[OE-core] [oe] kernel.bbclass: Fix do_shared_workdir task ordering

Jens Rehsack rehsack at gmail.com
Wed Nov 11 14:59:52 UTC 2015


> Am 11.11.2015 um 13:49 schrieb Bruce Ashfield <bruce.ashfield at gmail.com>:
> 
> On Wed, Nov 11, 2015 at 4:00 AM, Jens Rehsack <rehsack at gmail.com> wrote:
>> 
>>> Am 11.11.2015 um 03:01 schrieb Bruce Ashfield <bruce.ashfield at gmail.com>:
>>> 
>>> On Tue, Nov 10, 2015 at 4:33 AM, Jens Rehsack <rehsack at gmail.com> wrote:
>>>> 
>>>>> Am 14.10.2015 um 21:48 schrieb Bruce Ashfield <bruce.ashfield at gmail.com>:
>>>>> 
>>>>> On Wed, Oct 14, 2015 at 3:30 PM, S. Lockwood-Childs <sjl at vctlabs.com> wrote:
>>>>>> http://patchwork.openembedded.org/patch/99875/
>>>>>> 
>>>>>> Apparently this patch is still not in master, and I just ran across the
>>>>>> problem with an externally built module (omaplfb from omap3-sgx-modules)
>>>>>> in meta-ti layer.
>>>>>> 
>>>>>> What's the plan for getting a correct Module.symver into shared_workdir
>>>>>> for external modules to build against? Above patch, or does someone have
>>>>>> an even better idea?
>>>>> 
>>>>> Richard and I sync'd on this while in Dublin @ ELCe, and the changes
>>>>> aren't missing
>>>>> from master by mistake .. but more because we are still working to come up with
>>>>> a comprehensive solution (tracked in bugzilla).
>>>>> 
>>>>> The solution is pretty much what I described before, we are balancing
>>>>> applications
>>>>> and tasks that do not need kernel modules to be built, versus external modules
>>>>> that depend on symbols from other modules. The devil is in the
>>>>> details, and getting
>>>>> a non-racy, task locked solution that allows the recipe writer to
>>>>> explicitly decide
>>>>> whether they need modules built or not .. attempts at detecting the
>>>>> need, or forcing
>>>>> a one size fits all solution have all lead to dead ends.
>>>>> 
>>>>> Since we are close to a release point, I'm still working on this out
>>>>> of the tree, and
>>>>> will propose some changes when the tree looks stable.
>>>>> 
>>>>> For now, you can carry the patch locally, or you can append to the kernel module
>>>>> compilation task and do a second copy of the symvers file to the share
>>>>> directory.
>>>>> 
>>>>> i.e. a variant of this:
>>>>> http://patchwork.openembedded.org/patch/94891/, done in a
>>>>> bbappend versus the class.
>>>>> 
>>>>> Cheers,
>>>>> 
>>>>> Bruce
>>>> 
>>>> This is kind of insane to try a fix duplicating a job in a probably wrong way
>>>> (even a tiny) because of performance issue.
>>> 
>>> I have a fix already queued for this,
>> 
>> I've seen the fix you referred at http://patchwork.openembedded.org/patch/94891/,
>> this is broken.
> 
> No that isn't it. But also, no, that isn't broken. It works, but there is a
> potential for a race, which is what we've been fixing.
> 
> Can you elaborate on why you'd declare that broken ?

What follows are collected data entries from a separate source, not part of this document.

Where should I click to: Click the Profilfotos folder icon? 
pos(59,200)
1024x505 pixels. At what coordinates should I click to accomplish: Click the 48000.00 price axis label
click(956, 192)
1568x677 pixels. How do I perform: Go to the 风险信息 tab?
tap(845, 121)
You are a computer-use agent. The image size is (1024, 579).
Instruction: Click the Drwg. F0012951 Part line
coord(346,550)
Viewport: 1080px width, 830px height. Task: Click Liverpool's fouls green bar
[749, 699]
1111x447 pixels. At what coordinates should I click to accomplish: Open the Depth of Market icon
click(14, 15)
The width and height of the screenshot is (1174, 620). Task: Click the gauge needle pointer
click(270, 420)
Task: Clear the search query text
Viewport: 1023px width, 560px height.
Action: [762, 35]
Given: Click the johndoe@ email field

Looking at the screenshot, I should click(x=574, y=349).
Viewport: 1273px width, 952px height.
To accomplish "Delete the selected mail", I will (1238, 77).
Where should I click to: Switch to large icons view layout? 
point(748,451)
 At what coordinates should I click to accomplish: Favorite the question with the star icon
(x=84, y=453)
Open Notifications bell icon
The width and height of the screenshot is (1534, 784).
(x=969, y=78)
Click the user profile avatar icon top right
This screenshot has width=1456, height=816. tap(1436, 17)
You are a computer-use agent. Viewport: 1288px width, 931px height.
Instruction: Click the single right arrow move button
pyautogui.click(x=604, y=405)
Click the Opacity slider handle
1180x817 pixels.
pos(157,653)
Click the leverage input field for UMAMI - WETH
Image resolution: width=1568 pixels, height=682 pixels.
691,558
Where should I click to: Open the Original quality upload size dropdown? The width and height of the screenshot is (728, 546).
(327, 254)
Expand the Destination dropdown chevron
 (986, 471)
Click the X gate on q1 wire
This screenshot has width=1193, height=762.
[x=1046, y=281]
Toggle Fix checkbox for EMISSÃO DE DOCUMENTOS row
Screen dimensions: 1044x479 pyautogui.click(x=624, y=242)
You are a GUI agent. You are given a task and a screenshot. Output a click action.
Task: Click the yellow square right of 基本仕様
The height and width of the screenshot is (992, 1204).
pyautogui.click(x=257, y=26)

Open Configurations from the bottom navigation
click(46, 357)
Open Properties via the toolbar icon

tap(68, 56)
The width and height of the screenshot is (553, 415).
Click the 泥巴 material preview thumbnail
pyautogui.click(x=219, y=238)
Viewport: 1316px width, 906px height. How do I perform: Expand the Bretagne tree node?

Because you fix one race condition by introducing another one. If there is
another word than broken for it, I'm happy to learn that,

>> 
>>> but I'm currently out of the office ..
>>> I swear, every time I go on vacation, someone brings this up.
>>> 
>>> I've been waiting for the smoke to clear on the 2.0 release before
>>> posting it .. so please, just a bit more patience and I'll send out
>>> that series.
>> 
>> Maybe giving us an impression whether it's correct or just work for you(tm) :P
> 
> For everyone. Richard wouldn't exactly take my series and kernel
> updates if they were only just for me. :)

I didn't talk about your work for the kernel, I'm just talking about your
patch to fix initially mentioned race condition.

>>>> Any 3rd party kernel module depends on do_shared_workdir - so do_shared_workdir
>>>> must wait for do_compile_kernelmodules - that's it by design (build is done
>>>> relying on dependencies ordered in a directed, noncyclical graph.
>>>> 
>>>> Since compile_kernelmodules is between compile and strip, I vote for
>>>> 
>>>> $ git diff
>>>> diff --git a/meta/classes/kernel.bbclass b/meta/classes/kernel.bbclass
>>>> index 5e8b6cf..49d7561 100644
>>>> --- a/meta/classes/kernel.bbclass
>>>> +++ b/meta/classes/kernel.bbclass
>>>> @@ -253,7 +253,7 @@ kernel_do_install() {
>>>> }
>>>> do_install[prefuncs] += "package_get_auto_pr"
>>>> 
>>>> -addtask shared_workdir after do_compile before do_compile_kernelmodules
>>>> +addtask shared_workdir after do_compile_kernelmodules before do_strip
>>>> addtask shared_workdir_setscene
>>>> 
>>>> do_shared_workdir_setscene () {
>>>> 
>>>> But that's surely kind of smell, whether before do_strip and do_install is
>>>> preferred. Mandatory is, that do_shared_workdir must not be processed before
>>>> do_compile_kernelmodules finishes.
>>>> 
>>>> There is no way to avoid it, and if those 5 seconds slow down your build,
>>>> there is probably another thing which should be fixed.
>>> 
>>> It's not 5 seconds. It is much more on some machines and configurations.
>> 
>> Depends on your build machine and much more, your sstate cache,
>> changes to kernel and why you do a full build after each kernel
>> change instead of just deploying the kernel.
> 
> Sure. I've been at this for years now .. and I've seen and used lots
> of configs. We are trying to give a choice on what level of building
> triggers.
> 
>> 
>>> The point is that not everyone who is building modules depends on
>>> other modules and not everyone that is building against the kernel
>>> may even want modules built.
>> 
>> That's only build time. How often do you recompile your kernel that
>> this dependency really matters?
> 
> I rebuild the kernel a lot .. I'm doing kernel and kernel tools maintenance
> after all :)

Understood, so your primary tooling becomes slower.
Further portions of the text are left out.